In sum, Defendants have raised issues of material fact regarding whether they were fraudulently induced to enter into the contract and whether they were given access to the reservation system for the entirety of the contractual relationship among the parties. These facts bear on the status of the franchise agreement, and Plaintiff's obligations thereunder. As such, Plaintiff's motion for partial summary judgment as to Counts Two, Four, and Six is denied.

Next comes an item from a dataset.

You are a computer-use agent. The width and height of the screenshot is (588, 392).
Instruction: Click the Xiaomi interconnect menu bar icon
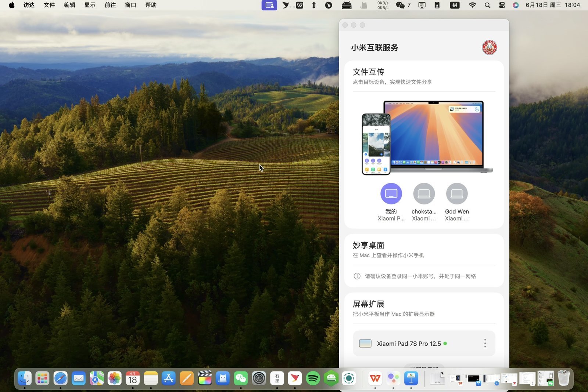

The Court notes that, in their opposition, Defendants argue summary judgment should be granted in their favor, and thus Plaintiff's Complaint should be dismissed, as they argue Plaintiff has failed to establish a claim for breach of contract or unjust enrichment. See generally ECF No. 112. To the extent these arguments constitute a cross-motion for summary judgment, they are procedurally deficient because they are raised in an opposition brief only and are not accompanied by a statement of material fact in violation of local civil rule 56.1(a). See Pastavalava v. Wolf, No. 12-cv-9211, 2020 WL 6883433, at *3 (D.N.J. Nov. 24, 2020); see also Woodland v. Viacom, Inc., 569 F.Supp.2d 83, 85 n.2 (D.D.C. 2008) (“An opposition brief is not the proper vehicle by which to request judgment as a matter of law.”). In any event, setting aside any procedural defect, Defendants' arguments still must fail. Here, Defendants move to dismiss claims that rely upon the validity of the franchise agreement. See ECF No. 112 8-17. However, as noted above, a genuine issue of material fact exists as to whether the contract between the parties is voidable, and thus, insofar as Defendants have asserted summary judgment claims, they are denied.
V. CONCLUSION
For the reasons stated above, the Court denies Plaintiff's motion for summary judgment. ECF No. 99. An appropriate Order accompanies this Opinion.